ECONOMIA


Mercado de trabalho baiano registra 6.124 novos empregos com carteira assinada em janeiro

Bahia tem desempenho superior ao do Brasil e do Nordeste em termos proporcionais, apesar de saldo menor que o de 2025

Foto: Marcello Casal/JrAgência Brasil

 

A Bahia registrou a criação de 6.124 postos de trabalho com carteira assinada em janeiro, resultado da diferença entre 84.539 admissões e 78.415 desligamentos. Os dados são do Cadastro Geral de Empregados e Desempregados (Caged), divulgados pelo Ministério do Trabalho e Emprego e sistematizados pela Superintendência de Estudos Econômicos e Sociais da Bahia (SEI).

Apesar do saldo positivo, o desempenho ficou abaixo do registrado em janeiro do ano passado, quando o estado havia gerado 8.149 vagas.
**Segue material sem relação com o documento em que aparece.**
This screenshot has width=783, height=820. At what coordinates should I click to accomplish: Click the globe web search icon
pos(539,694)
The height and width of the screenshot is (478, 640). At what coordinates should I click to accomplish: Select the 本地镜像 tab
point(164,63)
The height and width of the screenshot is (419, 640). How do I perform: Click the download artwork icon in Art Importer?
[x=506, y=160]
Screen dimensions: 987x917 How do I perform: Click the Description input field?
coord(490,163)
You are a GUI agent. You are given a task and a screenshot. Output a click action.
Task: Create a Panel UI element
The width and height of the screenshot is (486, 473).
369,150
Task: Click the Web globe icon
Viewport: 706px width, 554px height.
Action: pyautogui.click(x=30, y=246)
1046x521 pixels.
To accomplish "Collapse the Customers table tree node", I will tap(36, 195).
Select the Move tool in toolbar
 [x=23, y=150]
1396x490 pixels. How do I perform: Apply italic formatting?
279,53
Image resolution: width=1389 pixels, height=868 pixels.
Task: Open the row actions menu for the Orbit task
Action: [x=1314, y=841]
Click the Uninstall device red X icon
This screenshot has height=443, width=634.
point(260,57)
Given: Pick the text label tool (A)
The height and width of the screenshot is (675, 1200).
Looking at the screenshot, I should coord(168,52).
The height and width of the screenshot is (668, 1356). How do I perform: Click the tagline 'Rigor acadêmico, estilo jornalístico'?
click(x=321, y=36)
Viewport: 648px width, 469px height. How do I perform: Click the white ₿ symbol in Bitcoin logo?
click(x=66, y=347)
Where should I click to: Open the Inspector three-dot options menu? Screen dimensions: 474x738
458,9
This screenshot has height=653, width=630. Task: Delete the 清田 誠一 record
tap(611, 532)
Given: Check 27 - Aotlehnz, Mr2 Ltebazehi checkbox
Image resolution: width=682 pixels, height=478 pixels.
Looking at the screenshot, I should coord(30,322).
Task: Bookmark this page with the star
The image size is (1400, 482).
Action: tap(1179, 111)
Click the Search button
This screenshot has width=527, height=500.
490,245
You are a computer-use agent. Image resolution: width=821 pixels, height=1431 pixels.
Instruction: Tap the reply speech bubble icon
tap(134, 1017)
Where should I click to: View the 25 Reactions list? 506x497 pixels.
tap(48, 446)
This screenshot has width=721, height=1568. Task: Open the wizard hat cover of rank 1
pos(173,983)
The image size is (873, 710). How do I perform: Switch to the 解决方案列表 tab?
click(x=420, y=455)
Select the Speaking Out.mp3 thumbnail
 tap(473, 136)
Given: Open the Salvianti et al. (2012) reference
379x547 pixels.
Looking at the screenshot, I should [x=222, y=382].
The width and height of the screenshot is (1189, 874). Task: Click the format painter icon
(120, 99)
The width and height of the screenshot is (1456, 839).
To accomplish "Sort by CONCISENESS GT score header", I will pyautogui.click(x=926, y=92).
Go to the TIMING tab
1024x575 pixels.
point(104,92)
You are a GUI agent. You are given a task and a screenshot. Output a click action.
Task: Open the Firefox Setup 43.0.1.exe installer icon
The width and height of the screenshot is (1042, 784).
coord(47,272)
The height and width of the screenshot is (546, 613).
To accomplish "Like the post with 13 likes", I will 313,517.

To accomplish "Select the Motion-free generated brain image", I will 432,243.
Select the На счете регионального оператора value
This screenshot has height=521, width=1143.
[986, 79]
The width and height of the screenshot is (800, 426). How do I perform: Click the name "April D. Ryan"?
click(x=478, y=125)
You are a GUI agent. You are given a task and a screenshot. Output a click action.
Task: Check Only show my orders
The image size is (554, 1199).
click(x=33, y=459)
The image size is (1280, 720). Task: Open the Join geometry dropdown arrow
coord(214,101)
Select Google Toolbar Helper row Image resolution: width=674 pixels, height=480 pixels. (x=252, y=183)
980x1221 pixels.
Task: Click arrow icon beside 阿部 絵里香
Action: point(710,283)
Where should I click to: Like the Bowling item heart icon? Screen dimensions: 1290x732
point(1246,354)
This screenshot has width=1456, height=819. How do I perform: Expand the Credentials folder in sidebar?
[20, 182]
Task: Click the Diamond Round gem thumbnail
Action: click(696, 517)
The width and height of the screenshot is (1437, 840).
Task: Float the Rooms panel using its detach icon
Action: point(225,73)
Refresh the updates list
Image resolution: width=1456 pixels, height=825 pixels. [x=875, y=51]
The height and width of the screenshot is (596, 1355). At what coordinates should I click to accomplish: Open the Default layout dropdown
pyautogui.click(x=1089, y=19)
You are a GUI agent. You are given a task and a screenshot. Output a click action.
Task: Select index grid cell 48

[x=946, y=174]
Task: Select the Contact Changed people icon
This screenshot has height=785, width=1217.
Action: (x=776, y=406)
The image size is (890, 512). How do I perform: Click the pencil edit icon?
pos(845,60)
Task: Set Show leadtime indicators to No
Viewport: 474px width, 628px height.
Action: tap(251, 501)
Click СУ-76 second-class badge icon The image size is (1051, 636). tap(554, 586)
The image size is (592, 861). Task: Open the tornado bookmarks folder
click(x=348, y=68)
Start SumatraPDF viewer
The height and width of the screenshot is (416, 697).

Com o resultado mais recente, a Bahia passou a contar com 2.238.216 vínculos celetistas ativos, crescimento de 0,27% em relação ao mês anterior.

Quatro dos cinco grandes setores econômicos apresentaram saldo positivo no período. O segmento de Serviços liderou a geração de empregos, com 4.324 novas vagas. Na sequência aparecem Construção (+2.722), Indústria geral (+1.022) e Agricultura, pecuária, produção florestal, pesca e aquicultura (+980). O único resultado negativo veio do setor de Comércio e reparação de veículos automotores e motocicletas, que perdeu 2.924 postos.

No cenário nacional, o Brasil abriu 112.334 vagas formais em janeiro, enquanto o Nordeste registrou saldo positivo de 6.134 postos. Em termos proporcionais, a Bahia apresentou crescimento de 0,27%, acima da média nacional (0,23%) e regional (0,07%).

Segundo o especialista da SEI, Luiz Fernando Lobo, embora o resultado indique expansão e desempenho relativo superior ao do país e da região, há uma desaceleração em comparação ao mesmo período de 2025, o que exige atenção para os próximos meses.

Entre as 27 unidades da Federação, 18 registraram aumento do emprego formal. A Bahia apresentou o oitavo maior saldo absoluto e a décima maior variação relativa. No Nordeste, cinco estados tiveram saldo positivo, com destaque para Maranhão (+2.516), Rio Grande do Norte (+1.164), Pernambuco (+889) e Sergipe (+293). Em termos proporcionais, o Maranhão liderou com alta de 0,36%, enquanto a Bahia ficou na segunda posição.